Bradesco e Itaú confirmam consórcio para compra de carteiras de empréstimos do BRB a estados e municípios
Em resposta a questionamentos da Comissão de Valores Mobiliários (CVM), o Bradesco confirmou publicamente que, em consórcio com o Itaú Unibanco, vem adquirindo carteiras de empréstimos concedidos pelo Banco de Brasília (BRB) a estados e municípios. A declaração formal, divulgada em comunicado ao mercado, surge em meio ao avanço de apurações sobre operações estruturadas no mercado financeiro envolvendo o Master, um fundo de investimentos que também tem relações com o BRB. O banco, no entanto, foi enfático em afirmar que o valor das aquisições é menor do que o montante mencionado em notícias anteriores, sem especificar os valores exatos.
O consórcio opera com participação equivalente de 50% para cada um dos dois maiores bancos privados do país. A operação direciona o foco para a carteira de crédito do BRB, um banco público controlado pelo Governo do Distrito Federal, cujos empréstimos a entes federados agora estão sendo transferidos para a esfera privada. Este movimento ocorre em um momento de intenso escrutínio sobre as operações do Master, levantando questões sobre a natureza e os riscos associados a essas carteiras de crédito público.
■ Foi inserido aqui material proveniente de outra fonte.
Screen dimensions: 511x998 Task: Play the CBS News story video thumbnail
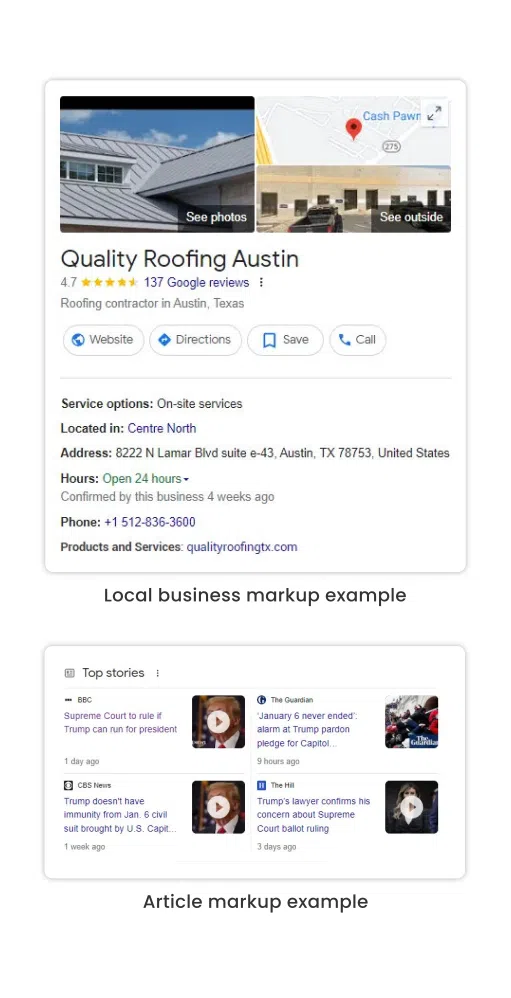(218, 807)

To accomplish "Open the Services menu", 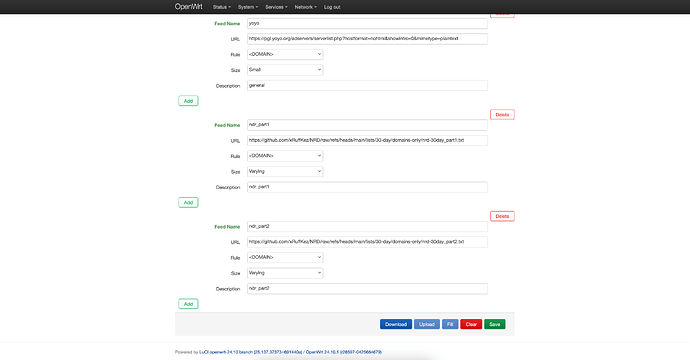I will coord(276,7).
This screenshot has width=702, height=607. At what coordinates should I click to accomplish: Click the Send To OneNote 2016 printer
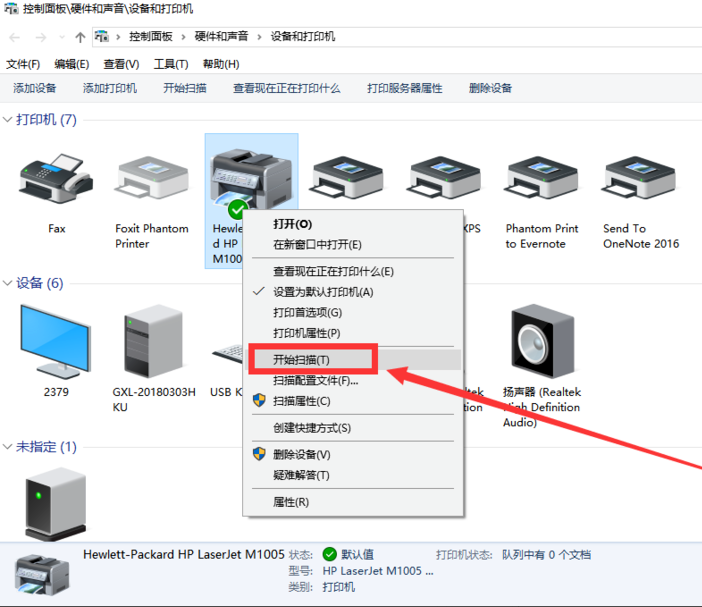(x=640, y=180)
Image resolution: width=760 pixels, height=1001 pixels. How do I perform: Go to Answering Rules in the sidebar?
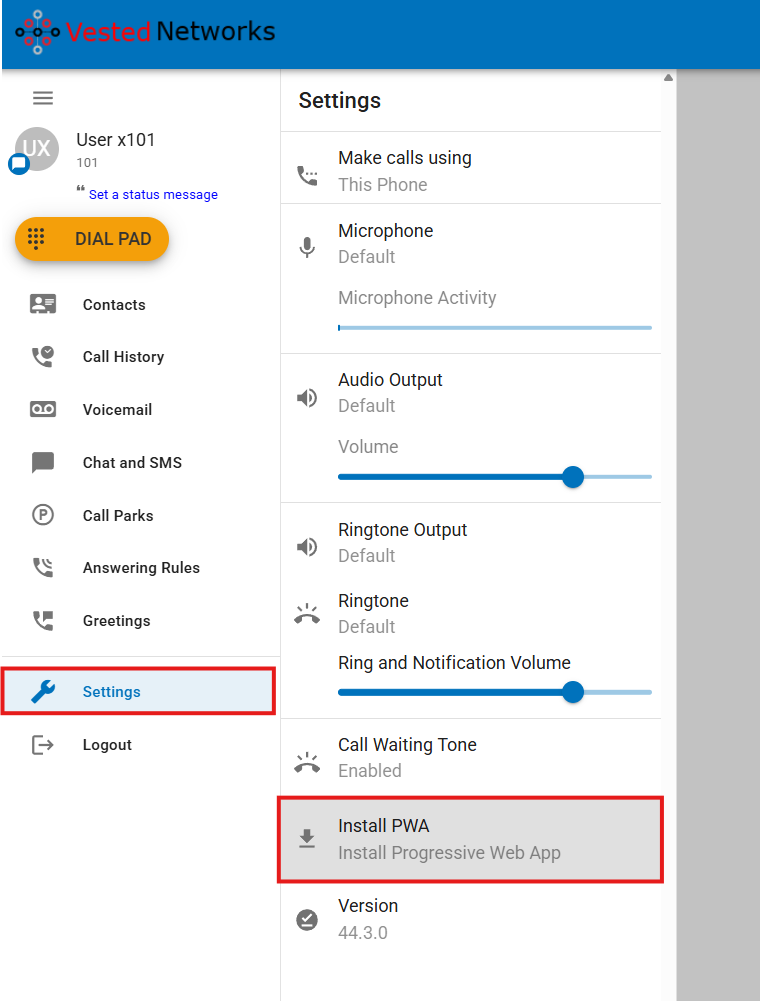(141, 568)
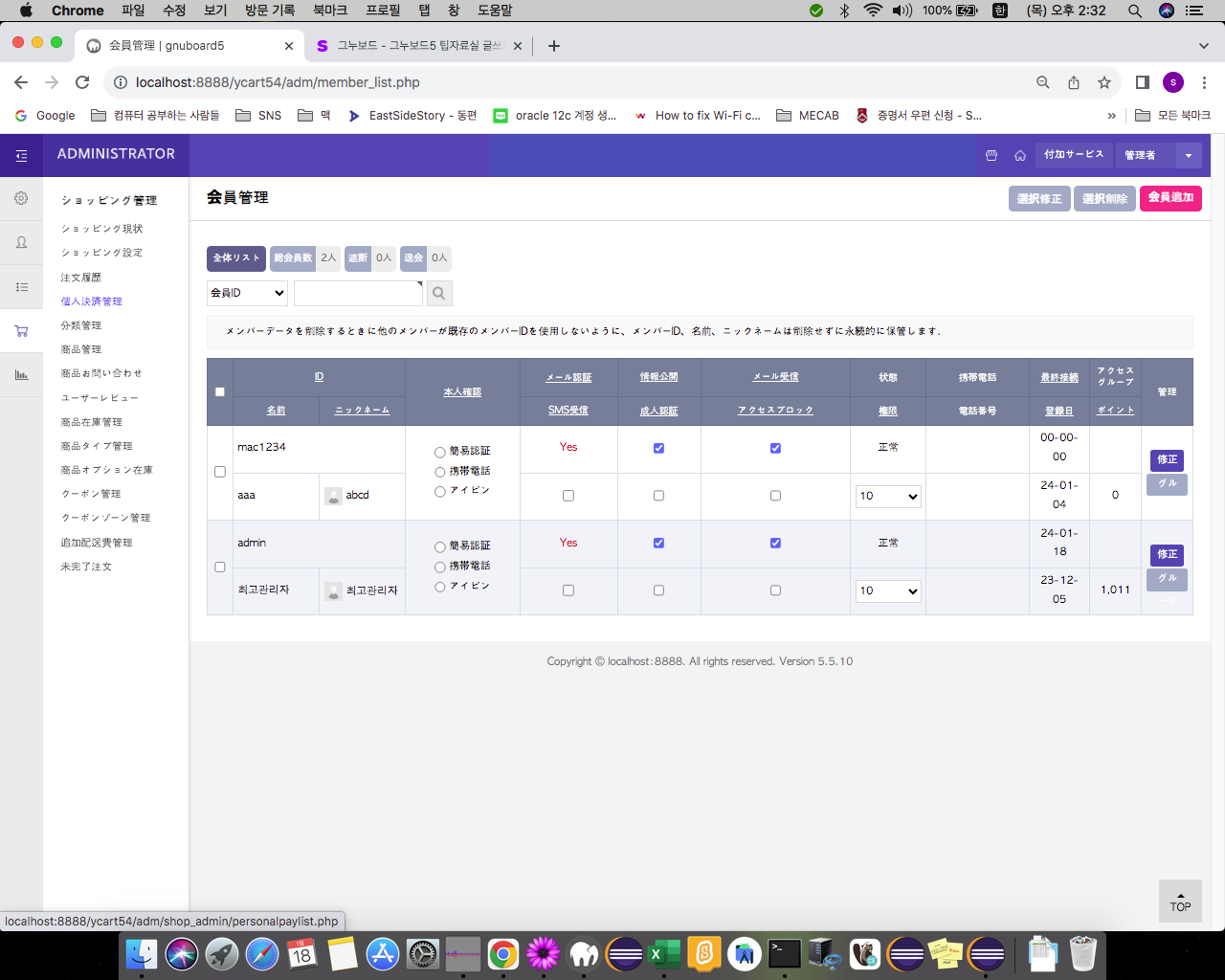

A confirmação da operação coloca Bradesco e Itaú no centro de um fluxo financeiro sensível, conectando-os diretamente às dívidas de estados e municípios que eram originalmente de responsabilidade de um banco público. Embora a transação em si não seja irregular, sua revelação em resposta à CVM e o contexto das investigações sobre o Master introduzem uma camada de complexidade e atenção regulatória. A situação pressiona as instituições a fornecerem maior transparência sobre os termos, os devedores envolvidos e a avaliação de risco desses ativos, enquanto o mercado financeiro aguarda os resultados do primeiro trimestre dos grandes bancos.